What to produce:
Copy everything in the listing from the line containing "Viewport: 1204px width, 987px" down to the line containing "click(x=52, y=55)", substituting "magnifying glass" for "magnifier" and leaving all else unchanged.

━━━━━ Task input

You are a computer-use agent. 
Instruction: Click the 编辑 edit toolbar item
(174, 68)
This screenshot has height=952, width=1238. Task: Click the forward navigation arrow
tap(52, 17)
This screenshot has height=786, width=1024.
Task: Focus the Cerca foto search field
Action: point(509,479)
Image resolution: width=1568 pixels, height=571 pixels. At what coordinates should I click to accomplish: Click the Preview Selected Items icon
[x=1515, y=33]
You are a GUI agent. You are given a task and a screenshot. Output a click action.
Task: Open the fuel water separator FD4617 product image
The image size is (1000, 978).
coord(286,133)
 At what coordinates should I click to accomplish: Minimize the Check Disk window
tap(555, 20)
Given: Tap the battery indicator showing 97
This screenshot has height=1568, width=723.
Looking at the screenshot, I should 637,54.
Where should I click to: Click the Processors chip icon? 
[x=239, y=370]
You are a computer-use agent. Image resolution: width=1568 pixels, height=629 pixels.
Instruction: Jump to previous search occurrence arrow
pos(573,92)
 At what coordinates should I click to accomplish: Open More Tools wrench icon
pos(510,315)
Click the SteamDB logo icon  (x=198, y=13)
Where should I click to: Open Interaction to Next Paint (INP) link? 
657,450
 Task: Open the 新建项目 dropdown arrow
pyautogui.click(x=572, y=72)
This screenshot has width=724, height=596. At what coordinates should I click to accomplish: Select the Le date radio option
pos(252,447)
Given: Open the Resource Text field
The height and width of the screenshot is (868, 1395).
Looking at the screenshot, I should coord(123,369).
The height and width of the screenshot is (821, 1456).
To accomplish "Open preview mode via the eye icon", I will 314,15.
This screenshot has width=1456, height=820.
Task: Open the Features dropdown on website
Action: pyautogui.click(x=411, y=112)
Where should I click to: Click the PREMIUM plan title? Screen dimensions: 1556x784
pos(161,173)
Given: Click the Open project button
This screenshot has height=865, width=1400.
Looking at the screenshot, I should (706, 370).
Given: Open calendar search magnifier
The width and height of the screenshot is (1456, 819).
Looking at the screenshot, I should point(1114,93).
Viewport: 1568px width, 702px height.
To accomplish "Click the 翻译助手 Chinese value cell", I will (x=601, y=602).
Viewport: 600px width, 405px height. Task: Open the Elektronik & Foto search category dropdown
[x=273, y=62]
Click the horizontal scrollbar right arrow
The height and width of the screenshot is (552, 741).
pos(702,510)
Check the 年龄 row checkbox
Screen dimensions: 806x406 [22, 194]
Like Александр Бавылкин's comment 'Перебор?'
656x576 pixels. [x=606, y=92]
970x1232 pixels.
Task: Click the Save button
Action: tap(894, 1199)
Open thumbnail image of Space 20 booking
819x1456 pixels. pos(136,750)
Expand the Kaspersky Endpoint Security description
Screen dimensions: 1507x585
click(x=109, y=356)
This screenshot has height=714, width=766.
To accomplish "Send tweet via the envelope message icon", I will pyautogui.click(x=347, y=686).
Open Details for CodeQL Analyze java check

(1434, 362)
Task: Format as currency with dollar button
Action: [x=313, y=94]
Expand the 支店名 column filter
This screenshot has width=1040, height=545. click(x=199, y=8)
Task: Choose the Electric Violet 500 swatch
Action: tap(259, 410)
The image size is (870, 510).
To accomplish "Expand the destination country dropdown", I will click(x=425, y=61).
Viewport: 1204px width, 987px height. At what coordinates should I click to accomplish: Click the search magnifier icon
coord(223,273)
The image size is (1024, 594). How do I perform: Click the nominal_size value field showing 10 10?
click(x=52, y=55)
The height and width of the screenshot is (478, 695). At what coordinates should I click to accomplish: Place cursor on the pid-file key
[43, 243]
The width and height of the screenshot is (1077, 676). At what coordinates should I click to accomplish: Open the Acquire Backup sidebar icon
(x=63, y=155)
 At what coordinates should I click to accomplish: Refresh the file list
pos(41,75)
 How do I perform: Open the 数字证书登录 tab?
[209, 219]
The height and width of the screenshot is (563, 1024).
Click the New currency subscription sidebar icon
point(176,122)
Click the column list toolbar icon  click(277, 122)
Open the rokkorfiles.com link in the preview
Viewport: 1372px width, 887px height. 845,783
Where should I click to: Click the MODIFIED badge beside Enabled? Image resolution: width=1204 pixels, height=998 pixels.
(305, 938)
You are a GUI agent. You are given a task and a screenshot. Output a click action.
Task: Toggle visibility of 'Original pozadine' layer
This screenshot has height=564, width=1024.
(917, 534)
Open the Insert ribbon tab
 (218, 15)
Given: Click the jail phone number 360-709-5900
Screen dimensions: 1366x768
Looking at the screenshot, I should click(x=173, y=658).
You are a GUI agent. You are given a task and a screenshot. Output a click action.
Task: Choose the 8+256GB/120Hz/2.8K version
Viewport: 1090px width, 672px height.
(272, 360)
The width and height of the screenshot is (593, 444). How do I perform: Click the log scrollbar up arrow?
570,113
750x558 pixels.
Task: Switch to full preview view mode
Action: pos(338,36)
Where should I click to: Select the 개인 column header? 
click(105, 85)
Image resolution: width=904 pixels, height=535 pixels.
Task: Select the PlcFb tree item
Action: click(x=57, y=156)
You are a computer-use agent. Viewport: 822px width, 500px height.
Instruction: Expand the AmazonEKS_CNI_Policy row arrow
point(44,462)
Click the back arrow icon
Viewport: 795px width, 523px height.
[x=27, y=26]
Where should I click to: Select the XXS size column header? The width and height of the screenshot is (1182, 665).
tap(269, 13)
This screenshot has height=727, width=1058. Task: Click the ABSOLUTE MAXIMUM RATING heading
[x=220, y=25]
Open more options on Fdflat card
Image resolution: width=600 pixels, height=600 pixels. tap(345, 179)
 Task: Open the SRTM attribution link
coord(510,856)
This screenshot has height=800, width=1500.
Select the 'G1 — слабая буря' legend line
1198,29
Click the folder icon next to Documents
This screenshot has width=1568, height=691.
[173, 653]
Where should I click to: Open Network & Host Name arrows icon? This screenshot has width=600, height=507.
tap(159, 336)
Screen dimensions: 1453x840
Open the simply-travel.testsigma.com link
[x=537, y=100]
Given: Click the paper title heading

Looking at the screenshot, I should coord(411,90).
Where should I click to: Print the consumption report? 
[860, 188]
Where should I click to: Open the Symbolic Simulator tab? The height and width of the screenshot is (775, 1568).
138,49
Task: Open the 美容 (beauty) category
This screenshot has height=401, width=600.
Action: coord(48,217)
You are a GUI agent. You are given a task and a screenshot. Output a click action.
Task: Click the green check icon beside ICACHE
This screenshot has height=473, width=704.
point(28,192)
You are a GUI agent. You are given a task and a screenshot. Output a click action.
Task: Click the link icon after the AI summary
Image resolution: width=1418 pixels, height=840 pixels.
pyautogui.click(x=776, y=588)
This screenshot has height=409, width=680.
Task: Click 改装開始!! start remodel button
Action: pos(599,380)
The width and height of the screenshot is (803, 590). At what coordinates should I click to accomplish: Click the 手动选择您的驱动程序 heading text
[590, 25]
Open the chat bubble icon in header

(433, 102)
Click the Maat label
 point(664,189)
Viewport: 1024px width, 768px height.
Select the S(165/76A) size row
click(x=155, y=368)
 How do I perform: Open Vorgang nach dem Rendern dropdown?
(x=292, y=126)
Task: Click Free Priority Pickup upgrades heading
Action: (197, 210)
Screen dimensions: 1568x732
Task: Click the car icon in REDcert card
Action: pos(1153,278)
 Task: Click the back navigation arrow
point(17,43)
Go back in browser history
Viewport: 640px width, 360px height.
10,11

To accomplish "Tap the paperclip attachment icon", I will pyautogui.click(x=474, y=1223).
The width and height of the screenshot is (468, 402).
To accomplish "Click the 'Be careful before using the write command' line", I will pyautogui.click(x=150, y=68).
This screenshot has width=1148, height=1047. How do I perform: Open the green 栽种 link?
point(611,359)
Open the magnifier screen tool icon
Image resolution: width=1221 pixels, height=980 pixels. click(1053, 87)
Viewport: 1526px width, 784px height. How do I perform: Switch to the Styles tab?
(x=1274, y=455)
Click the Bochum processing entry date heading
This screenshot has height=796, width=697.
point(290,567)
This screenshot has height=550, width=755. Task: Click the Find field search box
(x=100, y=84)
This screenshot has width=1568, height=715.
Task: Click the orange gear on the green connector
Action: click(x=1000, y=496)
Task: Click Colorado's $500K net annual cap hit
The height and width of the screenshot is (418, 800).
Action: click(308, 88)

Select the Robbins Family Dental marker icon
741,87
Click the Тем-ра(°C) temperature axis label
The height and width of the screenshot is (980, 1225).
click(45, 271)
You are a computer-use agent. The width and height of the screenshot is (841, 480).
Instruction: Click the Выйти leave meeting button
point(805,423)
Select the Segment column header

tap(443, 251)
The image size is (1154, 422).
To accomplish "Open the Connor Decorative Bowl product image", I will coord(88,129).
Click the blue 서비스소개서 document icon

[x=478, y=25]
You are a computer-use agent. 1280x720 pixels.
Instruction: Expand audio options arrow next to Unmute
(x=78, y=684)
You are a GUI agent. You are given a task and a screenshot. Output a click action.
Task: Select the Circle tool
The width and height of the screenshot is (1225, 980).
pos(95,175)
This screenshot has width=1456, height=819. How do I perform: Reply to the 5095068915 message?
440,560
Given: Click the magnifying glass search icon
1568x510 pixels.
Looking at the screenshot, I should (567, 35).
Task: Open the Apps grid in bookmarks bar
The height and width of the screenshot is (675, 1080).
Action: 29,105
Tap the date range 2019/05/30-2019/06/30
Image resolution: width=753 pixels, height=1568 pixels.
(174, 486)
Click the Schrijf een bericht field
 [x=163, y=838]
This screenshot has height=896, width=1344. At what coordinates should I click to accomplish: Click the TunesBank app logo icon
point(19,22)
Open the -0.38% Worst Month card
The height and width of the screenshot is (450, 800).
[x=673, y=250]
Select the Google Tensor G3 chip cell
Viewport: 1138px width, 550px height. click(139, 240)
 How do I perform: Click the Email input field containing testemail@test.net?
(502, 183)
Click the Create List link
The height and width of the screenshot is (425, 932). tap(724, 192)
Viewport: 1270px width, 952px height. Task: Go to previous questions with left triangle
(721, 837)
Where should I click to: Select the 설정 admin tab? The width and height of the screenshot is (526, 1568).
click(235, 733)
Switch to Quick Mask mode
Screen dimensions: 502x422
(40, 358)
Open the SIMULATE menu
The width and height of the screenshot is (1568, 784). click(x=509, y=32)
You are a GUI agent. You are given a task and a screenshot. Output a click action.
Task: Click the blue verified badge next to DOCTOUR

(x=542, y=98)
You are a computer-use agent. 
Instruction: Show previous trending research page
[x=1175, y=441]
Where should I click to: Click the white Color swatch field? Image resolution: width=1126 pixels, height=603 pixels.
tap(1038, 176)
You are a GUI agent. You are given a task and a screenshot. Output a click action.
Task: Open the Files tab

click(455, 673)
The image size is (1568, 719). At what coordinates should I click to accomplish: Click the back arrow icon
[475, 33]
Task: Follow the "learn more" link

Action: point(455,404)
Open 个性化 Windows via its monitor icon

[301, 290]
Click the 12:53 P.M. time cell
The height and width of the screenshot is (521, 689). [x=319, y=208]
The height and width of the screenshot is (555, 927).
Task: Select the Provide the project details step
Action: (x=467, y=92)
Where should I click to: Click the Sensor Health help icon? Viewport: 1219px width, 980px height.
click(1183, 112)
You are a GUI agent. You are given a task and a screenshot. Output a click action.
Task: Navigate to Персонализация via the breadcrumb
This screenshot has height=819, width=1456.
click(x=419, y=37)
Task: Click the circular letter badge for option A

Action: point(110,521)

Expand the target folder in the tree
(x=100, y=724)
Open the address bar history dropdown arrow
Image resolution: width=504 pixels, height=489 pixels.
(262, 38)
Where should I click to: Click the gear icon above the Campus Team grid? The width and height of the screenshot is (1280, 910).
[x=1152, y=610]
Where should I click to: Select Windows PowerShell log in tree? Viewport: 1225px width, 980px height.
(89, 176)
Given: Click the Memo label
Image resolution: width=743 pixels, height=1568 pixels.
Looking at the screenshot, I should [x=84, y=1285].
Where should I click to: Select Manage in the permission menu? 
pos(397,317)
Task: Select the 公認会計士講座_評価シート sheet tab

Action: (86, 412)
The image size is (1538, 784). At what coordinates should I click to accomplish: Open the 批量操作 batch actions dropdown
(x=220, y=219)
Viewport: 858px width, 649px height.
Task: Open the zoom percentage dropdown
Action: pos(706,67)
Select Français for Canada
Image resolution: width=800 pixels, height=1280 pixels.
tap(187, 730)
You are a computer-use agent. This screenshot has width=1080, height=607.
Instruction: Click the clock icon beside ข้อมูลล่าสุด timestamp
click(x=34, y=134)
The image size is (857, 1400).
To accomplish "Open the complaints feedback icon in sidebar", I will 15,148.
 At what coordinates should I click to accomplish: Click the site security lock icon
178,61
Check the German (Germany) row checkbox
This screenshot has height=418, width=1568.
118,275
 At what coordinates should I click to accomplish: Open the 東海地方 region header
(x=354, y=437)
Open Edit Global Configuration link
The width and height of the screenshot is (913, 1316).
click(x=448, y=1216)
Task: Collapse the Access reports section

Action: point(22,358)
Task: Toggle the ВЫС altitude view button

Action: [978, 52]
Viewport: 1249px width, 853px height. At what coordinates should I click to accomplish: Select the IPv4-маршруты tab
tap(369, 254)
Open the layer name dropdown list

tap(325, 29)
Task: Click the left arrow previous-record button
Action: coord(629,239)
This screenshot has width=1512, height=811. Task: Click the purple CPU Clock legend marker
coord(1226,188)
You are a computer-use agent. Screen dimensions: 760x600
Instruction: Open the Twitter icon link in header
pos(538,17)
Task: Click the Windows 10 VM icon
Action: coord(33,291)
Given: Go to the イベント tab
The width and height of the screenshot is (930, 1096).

━━━━━━━━━━

Response:
Viewport: 1204px width, 987px height. At what coordinates should I click to accomplish: Click the search magnifying glass icon
coord(223,273)
The image size is (1024, 594). How do I perform: Click the nominal_size value field showing 10 10?
click(x=52, y=55)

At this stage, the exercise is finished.